Suara.com - Di sebuah kamar motel, tubuh seorang perempuan terlihat membungkuk di atas handuk berlumuran darah.
Tanpa sehelai benang pun, perempuan tersebut meninggal sendirian setelah ditinggalkan seorang diri oleh kekasihnya yang membantu melakukan usaha aborsi tanpa penanganan profesional di tahun 1964.
Perempuan tersebut bernama Gerri Santoro.
Ketika foto mengejutkan dari tubuh yang belum diidentifikasi tersebut diterbitkan di majalah nasional, Gerri menjadi simbol gerakan pemberian hak aborsi di Amerika Serikat.
Usia Gerri ketika itu adalah 28 tahun.
Peringatan: Artikel ini berisi detail yang mungkin membuat pembaca merasa tertekan.
Tanpa izin keluarganya, foto hitam-putih Gerri muncul dalam artikel berjudul "Never Again", yang berarti sudah cukup, tak lama setelah Mahkamah Agung Amerika mengeluarkan putusan mengenai Roe v Wade, pada tahun 1973.
Keputusan penting tersebut telah memberikan hak pada warga Amerika untuk melakukan aborsi, di negara bagian mana pun mereka tinggal.
Hampir 50 tahun kemudian, kondisinya berbalik.

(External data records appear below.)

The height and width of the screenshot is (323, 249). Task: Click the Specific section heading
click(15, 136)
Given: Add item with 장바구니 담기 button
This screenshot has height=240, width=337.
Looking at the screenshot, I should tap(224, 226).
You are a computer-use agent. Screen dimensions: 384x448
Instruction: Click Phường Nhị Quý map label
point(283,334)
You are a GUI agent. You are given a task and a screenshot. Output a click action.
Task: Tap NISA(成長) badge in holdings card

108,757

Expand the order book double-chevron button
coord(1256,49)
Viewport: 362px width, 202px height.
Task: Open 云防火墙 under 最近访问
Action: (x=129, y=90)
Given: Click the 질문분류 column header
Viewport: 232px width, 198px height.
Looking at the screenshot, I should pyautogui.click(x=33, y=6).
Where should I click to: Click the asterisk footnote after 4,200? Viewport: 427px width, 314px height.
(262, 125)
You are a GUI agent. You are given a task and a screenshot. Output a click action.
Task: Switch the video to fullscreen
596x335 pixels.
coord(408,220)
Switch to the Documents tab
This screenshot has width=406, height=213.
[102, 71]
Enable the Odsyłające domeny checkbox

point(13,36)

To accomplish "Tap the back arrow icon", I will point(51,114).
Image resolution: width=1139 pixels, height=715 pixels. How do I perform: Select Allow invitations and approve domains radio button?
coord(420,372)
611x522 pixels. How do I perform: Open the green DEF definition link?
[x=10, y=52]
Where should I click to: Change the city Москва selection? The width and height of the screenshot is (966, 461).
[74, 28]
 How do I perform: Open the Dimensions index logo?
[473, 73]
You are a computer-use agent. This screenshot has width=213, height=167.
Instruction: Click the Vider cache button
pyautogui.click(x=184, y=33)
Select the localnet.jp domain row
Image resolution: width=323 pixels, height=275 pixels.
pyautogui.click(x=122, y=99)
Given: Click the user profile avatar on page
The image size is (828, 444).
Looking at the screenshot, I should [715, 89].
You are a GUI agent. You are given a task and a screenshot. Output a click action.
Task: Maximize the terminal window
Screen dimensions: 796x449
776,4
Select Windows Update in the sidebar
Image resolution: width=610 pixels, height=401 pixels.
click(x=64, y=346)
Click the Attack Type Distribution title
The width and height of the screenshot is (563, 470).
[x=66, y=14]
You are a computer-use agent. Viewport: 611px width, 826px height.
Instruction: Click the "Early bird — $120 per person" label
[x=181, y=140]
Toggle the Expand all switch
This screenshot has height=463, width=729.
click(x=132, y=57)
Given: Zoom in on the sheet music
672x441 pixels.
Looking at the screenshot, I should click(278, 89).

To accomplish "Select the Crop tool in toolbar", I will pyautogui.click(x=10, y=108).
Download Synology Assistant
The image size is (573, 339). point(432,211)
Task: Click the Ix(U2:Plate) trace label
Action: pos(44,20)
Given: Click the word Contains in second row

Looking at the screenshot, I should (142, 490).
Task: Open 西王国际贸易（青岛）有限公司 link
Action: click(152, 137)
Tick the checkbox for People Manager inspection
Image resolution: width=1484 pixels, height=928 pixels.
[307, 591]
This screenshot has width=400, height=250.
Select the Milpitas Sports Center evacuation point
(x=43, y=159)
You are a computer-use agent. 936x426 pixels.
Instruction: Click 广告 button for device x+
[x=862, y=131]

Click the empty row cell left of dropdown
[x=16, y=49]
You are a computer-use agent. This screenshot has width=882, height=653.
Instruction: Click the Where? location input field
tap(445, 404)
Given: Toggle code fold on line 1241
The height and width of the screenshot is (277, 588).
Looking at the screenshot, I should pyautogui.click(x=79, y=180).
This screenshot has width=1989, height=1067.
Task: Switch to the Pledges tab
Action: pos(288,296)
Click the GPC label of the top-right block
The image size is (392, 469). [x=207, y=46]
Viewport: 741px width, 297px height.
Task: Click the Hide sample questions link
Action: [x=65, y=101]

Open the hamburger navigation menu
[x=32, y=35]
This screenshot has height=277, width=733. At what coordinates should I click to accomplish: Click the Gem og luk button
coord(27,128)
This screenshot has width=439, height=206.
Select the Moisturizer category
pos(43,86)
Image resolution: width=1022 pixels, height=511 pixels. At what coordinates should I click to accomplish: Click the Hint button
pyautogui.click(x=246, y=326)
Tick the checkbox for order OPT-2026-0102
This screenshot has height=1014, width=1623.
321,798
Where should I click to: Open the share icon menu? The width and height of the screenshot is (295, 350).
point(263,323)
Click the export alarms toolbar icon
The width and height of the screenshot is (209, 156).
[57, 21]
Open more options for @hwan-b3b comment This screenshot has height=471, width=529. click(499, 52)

Baca Juga: Kasus Mahasiswi Aborsi Kandungan Berusia 5 Bulan di Kamar Kos, Polisi Ungkap Kondisi Janin
Saat ini, aturan yang mengizinkan aborsi sejak putusan Roe akan ditinjau ulang, dengan setidaknya setengah dari Amerika diperkirakan akan melarang aborsi sepenuhnya.
Keponakan Gerri, Toni Elka, khawatir keputusan itu akan membahayakan kehidupan generasi perempuan.
Siapakah Gerri?
Gerri Twerdy dibesarkan bersama 14 saudara kandungnya di sebuah peternakan di pedesaan Connecticut.
Usianya 18 tahun ketika bertemu Sam Santoro, pria yang kelak menjadi suaminya, di halte bus.
Bahkan untuk awal 1950-an, mereka terhitung menikah cepat, dan tidak lama setelahnya, menurut para kerabat, Gerri menunjukkan tanda-tanda telah mengalami kekerasan fisik.
Pasangan tersebut tinggal bersama selama bertahun-tahun dan memiliki dua orang putri. Mereka sempat tinggal sebentar di California.